Start of DATA SECTION

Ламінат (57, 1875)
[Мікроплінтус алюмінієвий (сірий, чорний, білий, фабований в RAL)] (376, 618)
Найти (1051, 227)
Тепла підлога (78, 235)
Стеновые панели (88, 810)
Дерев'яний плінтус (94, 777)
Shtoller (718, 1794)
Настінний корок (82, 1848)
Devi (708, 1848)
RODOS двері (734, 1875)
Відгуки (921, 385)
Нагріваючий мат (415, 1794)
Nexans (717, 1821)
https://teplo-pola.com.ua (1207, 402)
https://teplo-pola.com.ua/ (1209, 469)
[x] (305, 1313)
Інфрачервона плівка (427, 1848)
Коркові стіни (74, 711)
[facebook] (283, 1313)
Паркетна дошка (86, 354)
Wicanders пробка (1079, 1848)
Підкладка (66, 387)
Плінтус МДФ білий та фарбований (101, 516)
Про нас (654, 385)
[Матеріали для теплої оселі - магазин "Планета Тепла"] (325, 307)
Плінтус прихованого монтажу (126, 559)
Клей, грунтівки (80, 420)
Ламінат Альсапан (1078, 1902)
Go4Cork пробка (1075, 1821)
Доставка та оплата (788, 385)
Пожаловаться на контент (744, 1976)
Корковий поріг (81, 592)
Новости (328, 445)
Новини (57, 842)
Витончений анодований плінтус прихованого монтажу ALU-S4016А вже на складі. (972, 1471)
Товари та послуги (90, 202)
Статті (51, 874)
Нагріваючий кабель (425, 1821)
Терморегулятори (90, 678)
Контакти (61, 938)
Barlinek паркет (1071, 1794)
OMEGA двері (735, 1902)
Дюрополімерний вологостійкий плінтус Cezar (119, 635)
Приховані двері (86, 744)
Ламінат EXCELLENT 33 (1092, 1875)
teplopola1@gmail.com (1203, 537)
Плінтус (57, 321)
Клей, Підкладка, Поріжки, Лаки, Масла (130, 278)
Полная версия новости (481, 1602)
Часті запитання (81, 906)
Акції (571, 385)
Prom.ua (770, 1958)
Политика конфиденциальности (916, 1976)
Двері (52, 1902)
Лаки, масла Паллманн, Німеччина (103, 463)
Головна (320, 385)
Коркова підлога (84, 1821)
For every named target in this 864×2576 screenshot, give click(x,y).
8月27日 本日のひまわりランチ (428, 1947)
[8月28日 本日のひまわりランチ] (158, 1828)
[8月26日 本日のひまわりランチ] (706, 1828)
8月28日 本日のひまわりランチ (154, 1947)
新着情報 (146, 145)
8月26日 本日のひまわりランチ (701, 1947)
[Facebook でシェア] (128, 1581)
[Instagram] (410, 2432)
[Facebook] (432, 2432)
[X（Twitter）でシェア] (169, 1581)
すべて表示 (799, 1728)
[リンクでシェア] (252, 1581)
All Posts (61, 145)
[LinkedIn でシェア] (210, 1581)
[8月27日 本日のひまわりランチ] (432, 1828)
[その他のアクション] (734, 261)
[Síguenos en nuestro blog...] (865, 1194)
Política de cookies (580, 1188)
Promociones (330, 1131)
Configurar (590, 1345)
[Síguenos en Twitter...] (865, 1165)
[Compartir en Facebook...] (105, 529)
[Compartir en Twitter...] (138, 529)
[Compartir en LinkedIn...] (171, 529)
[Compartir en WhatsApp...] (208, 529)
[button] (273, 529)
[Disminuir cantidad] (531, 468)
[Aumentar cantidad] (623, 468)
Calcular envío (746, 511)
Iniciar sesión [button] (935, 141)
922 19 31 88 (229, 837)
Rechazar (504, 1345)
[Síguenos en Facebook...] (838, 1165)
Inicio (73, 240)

End of DATA SECTION

### EXERCISE DIRECTIONS
Every entry is to be copied exactly, with none omitted.

### THE ANSWER
Ламінат (57, 1875)
[Мікроплінтус алюмінієвий (сірий, чорний, білий, фабований в RAL)] (376, 618)
Найти (1051, 227)
Тепла підлога (78, 235)
Стеновые панели (88, 810)
Дерев'яний плінтус (94, 777)
Shtoller (718, 1794)
Настінний корок (82, 1848)
Devi (708, 1848)
RODOS двері (734, 1875)
Відгуки (921, 385)
Нагріваючий мат (415, 1794)
Nexans (717, 1821)
https://teplo-pola.com.ua (1207, 402)
https://teplo-pola.com.ua/ (1209, 469)
[x] (305, 1313)
Інфрачервона плівка (427, 1848)
Коркові стіни (74, 711)
[facebook] (283, 1313)
Паркетна дошка (86, 354)
Wicanders пробка (1079, 1848)
Підкладка (66, 387)
Плінтус МДФ білий та фарбований (101, 516)
Про нас (654, 385)
[Матеріали для теплої оселі - магазин "Планета Тепла"] (325, 307)
Плінтус прихованого монтажу (126, 559)
Клей, грунтівки (80, 420)
Ламінат Альсапан (1078, 1902)
Go4Cork пробка (1075, 1821)
Доставка та оплата (788, 385)
Пожаловаться на контент (744, 1976)
Корковий поріг (81, 592)
Новости (328, 445)
Новини (57, 842)
Витончений анодований плінтус прихованого монтажу ALU-S4016А вже на складі. (972, 1471)
Товари та послуги (90, 202)
Статті (51, 874)
Нагріваючий кабель (425, 1821)
Терморегулятори (90, 678)
Контакти (61, 938)
Barlinek паркет (1071, 1794)
OMEGA двері (735, 1902)
Дюрополімерний вологостійкий плінтус Cezar (119, 635)
Приховані двері (86, 744)
Ламінат EXCELLENT 33 (1092, 1875)
teplopola1@gmail.com (1203, 537)
Плінтус (57, 321)
Клей, Підкладка, Поріжки, Лаки, Масла (130, 278)
Полная версия новости (481, 1602)
Часті запитання (81, 906)
Акції (571, 385)
Prom.ua (770, 1958)
Политика конфиденциальности (916, 1976)
Двері (52, 1902)
Лаки, масла Паллманн, Німеччина (103, 463)
Головна (320, 385)
Коркова підлога (84, 1821)
For every named target in this 864×2576 screenshot, give click(x,y).
8月27日 本日のひまわりランチ (428, 1947)
[8月28日 本日のひまわりランチ] (158, 1828)
[8月26日 本日のひまわりランチ] (706, 1828)
8月28日 本日のひまわりランチ (154, 1947)
新着情報 (146, 145)
8月26日 本日のひまわりランチ (701, 1947)
[Facebook でシェア] (128, 1581)
[Instagram] (410, 2432)
[Facebook] (432, 2432)
[X（Twitter）でシェア] (169, 1581)
すべて表示 (799, 1728)
[リンクでシェア] (252, 1581)
All Posts (61, 145)
[LinkedIn でシェア] (210, 1581)
[8月27日 本日のひまわりランチ] (432, 1828)
[その他のアクション] (734, 261)
[Síguenos en nuestro blog...] (865, 1194)
Política de cookies (580, 1188)
Promociones (330, 1131)
Configurar (590, 1345)
[Síguenos en Twitter...] (865, 1165)
[Compartir en Facebook...] (105, 529)
[Compartir en Twitter...] (138, 529)
[Compartir en LinkedIn...] (171, 529)
[Compartir en WhatsApp...] (208, 529)
[button] (273, 529)
[Disminuir cantidad] (531, 468)
[Aumentar cantidad] (623, 468)
Calcular envío (746, 511)
Iniciar sesión [button] (935, 141)
922 19 31 88 (229, 837)
Rechazar (504, 1345)
[Síguenos en Facebook...] (838, 1165)
Inicio (73, 240)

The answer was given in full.